My true rating for this novel is 3.5 stars, so I'm going to go ahead and give it the four, because it's in my top five favorite western novels, and perhaps my favorite Louis L'Amour novel thus far.
"Kilkenny" is the last of a trilogy about the travels and battles of Lance Kilkenny--a man desperately trying to find peace in a world that just will not let him do so. I cannot say this any plainer than this: I LOVE this character. He is the embodiment of who I would like to be as a man, and, unlike a number of contemporary Western protagonists today, Kilkenny isn't a flawed character. He is complicated, complex, conflicted, but he always makes the right choice, when the choices are not easy to make. In a small way, he is almost too perfect, but that's what I want in my male western protagonists. I don't want a wishy-washy pansy who regrets the choices he has made, or who refuses to use his gun because he's tired of taking life, or who resorts to drinking and whoring to escape his all-too-painful memories of the past. No, Kilkenny has the occasional drink, but he drinks for pleasure, not for escape. He's infinitely chaste, and when he falls for a woman, it's for one woman, and no other. He knows who he is, and accepts the life God gave him, and he values his life enough to keep his gun and fight for the cause of justice whenever necessary. Few protagonists today are like Kilkenny, and I doubt I'll ever encounter another character like him again.
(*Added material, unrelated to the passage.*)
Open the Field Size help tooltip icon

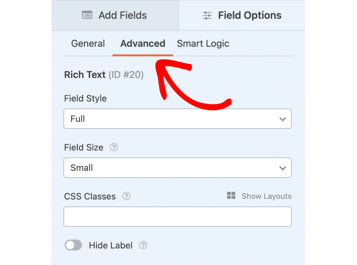(114, 147)
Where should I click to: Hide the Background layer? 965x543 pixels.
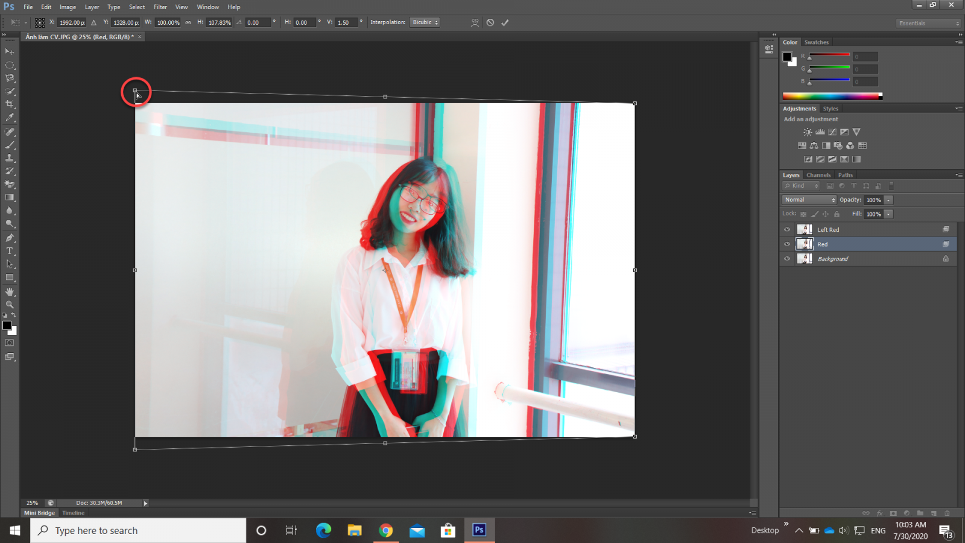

In this novel, Kilkenny finally finds a home--he builds a cabin out in the mountains of the whispering wind, and plans to live out his days in peace. Of course, after making his first trek to the local town, he encounters the villains, and thus the conflict begins. Nita, his "girlfriend" who has stuck with him throughout three novels, is now running the KR Ranch. An outside outfit, the 4T ranch, ride into town with thousands of head of cattle, and attempt to bully, kill, and force the smaller ranchers off of their land. The villain is Jared Tetlow, and, of course, he has a hired gunman to enforce his malignant objectives. Sure, this novel follows the standard western formula, but with enough twists and turns and originality to keep the story truly interesting. Indeed, I was so engulfed in this novel that I read it in two days, as I just could not wait to discover how the story ended, and boy was it satisfying. Most western writers are smart enough to know that we want the good guy to win and get the girl, and the bad guy to die, but L'Amour, in addition to providing all we expect, combines that story with exceptional writing skills. Indeed, L'Amour is the finest of all the western writers I've read, and of all of them, he is the closest I would come to calling a truly literary master. Most literary snobs look down on western writers, but some of them, Charles Portis, and L'Amour, are true masters of the craft, and his ability to create a setting and transport the reader into it is masterful, and something I will not soon forget.
L'Amour's westerns aren't gratuitously violent, but they are exceptionally satisfying. I LOVE the way he extends fight scenes, for example, and every shoot out is described in such a way that I can visualize exactly what movements the gunmen are making, what positions they are in, how the shot sounds, what the smoke smells like, the sound of the bullet bursting through a man's teeth, and the visceral sensation of a nick, a gut-shot, or a blast through the head...L'Amour provides it all. I enjoyed the ending of this novel perhaps more than any other I've read. I completed it entirely satisfied. Fortunately, L'Amour wrote a few short stories involving Kilkenny, so he hasn't left my life forever, but this trilogy is one that I will return to again and again, and you just can't say that for many westerns.